» **Task statement**: Every line of the listing below from the one with "Image resolution: width=424" up to and including the one with "Where should I" should be retyped exactly, and nothing else; pictures are not part of the copy.

Extracted material Block Start

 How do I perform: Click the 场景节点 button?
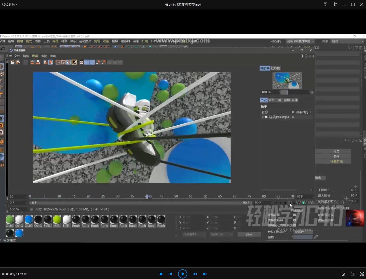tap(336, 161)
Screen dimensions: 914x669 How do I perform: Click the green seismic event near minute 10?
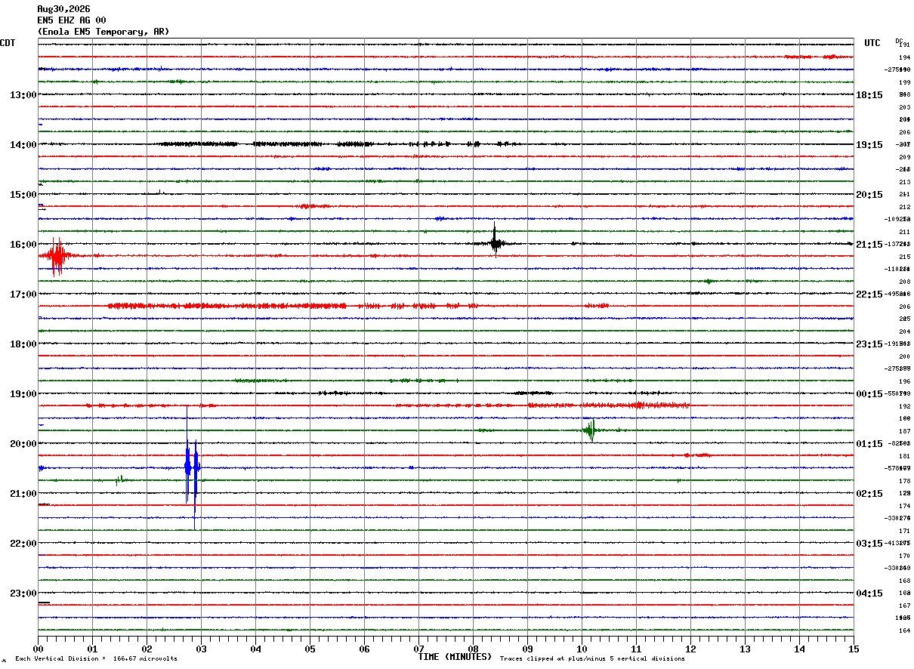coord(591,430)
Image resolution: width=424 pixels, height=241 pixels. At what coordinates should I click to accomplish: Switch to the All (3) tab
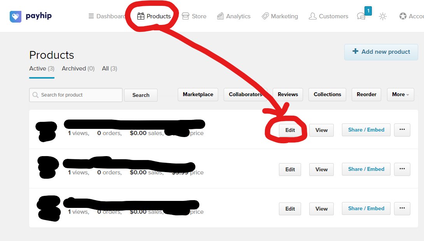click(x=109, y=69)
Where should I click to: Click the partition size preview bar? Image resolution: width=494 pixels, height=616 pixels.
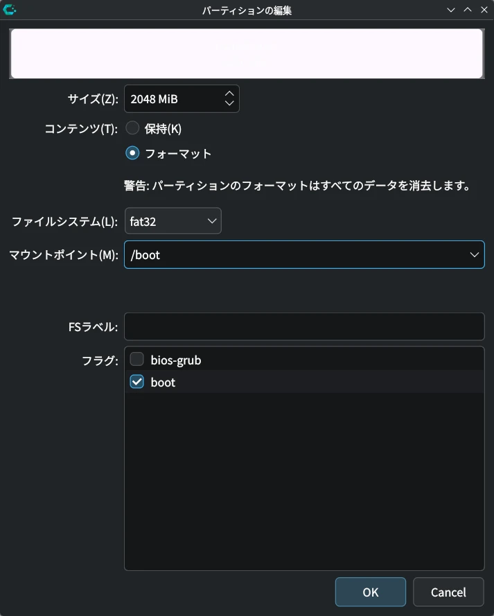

Extracted material Block End
Extracted material Block Start

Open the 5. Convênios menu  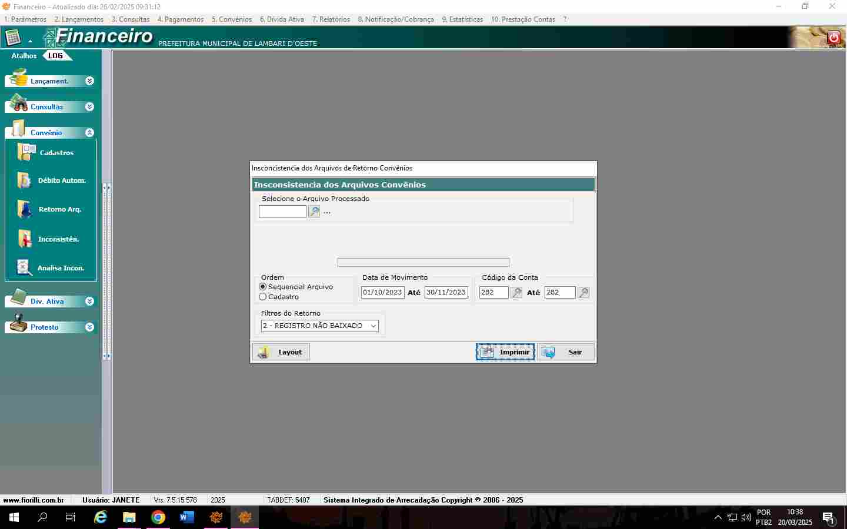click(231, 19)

Extracted material Block End

» **Solution for this task**:
Image resolution: width=424 pixels, height=241 pixels. At what coordinates should I click to accomplish: Switch to the All (3) tab
click(x=109, y=69)
Where should I click to: Click the partition size preview bar? Image resolution: width=494 pixels, height=616 pixels.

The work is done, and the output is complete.